DATA SUPPLIED START
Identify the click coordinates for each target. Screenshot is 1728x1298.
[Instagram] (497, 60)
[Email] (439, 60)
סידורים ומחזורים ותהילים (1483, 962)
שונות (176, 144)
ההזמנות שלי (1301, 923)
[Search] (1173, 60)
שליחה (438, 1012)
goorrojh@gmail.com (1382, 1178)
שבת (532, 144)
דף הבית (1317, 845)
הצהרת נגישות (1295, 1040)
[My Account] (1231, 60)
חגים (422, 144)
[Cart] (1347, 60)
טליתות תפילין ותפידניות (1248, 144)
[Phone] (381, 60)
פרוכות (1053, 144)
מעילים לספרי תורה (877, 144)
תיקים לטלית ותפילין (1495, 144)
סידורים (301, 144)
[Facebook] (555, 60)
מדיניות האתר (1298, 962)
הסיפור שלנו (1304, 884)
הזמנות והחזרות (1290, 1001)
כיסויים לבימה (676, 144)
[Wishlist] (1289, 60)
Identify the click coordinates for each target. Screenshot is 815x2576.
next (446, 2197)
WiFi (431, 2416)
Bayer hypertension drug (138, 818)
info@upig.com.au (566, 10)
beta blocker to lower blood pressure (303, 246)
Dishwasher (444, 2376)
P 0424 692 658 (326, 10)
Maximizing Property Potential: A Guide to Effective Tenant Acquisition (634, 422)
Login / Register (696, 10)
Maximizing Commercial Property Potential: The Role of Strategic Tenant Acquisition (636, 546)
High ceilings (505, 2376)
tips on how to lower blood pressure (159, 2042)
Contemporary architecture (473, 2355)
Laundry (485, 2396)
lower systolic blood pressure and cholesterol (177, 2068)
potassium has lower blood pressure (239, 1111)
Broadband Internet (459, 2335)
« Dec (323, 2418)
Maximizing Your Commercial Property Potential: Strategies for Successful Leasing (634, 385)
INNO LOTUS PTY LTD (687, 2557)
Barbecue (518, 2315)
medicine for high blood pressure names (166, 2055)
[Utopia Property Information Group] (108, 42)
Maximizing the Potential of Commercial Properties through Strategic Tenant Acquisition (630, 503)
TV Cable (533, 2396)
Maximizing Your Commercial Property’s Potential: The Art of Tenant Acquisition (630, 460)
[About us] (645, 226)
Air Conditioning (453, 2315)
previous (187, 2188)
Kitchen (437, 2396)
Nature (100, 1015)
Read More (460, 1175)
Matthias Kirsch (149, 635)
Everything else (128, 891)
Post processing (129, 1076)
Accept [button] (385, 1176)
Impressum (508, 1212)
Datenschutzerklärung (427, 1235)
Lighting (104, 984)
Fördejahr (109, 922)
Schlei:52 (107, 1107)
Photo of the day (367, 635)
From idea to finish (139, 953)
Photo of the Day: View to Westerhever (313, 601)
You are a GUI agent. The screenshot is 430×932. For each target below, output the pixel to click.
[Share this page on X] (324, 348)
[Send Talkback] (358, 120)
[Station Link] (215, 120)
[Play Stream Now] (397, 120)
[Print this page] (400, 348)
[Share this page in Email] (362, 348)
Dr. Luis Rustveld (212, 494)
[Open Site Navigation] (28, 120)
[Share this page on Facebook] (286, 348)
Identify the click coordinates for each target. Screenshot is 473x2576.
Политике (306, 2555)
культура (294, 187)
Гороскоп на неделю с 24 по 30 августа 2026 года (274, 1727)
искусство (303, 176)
DATA SUPPLIED END
**YOUR OBJECTIVE**
Scanning the data above, count the lines in which the string "Facebook" occurs and state only the count.

**WRITTEN RESPONSE**
2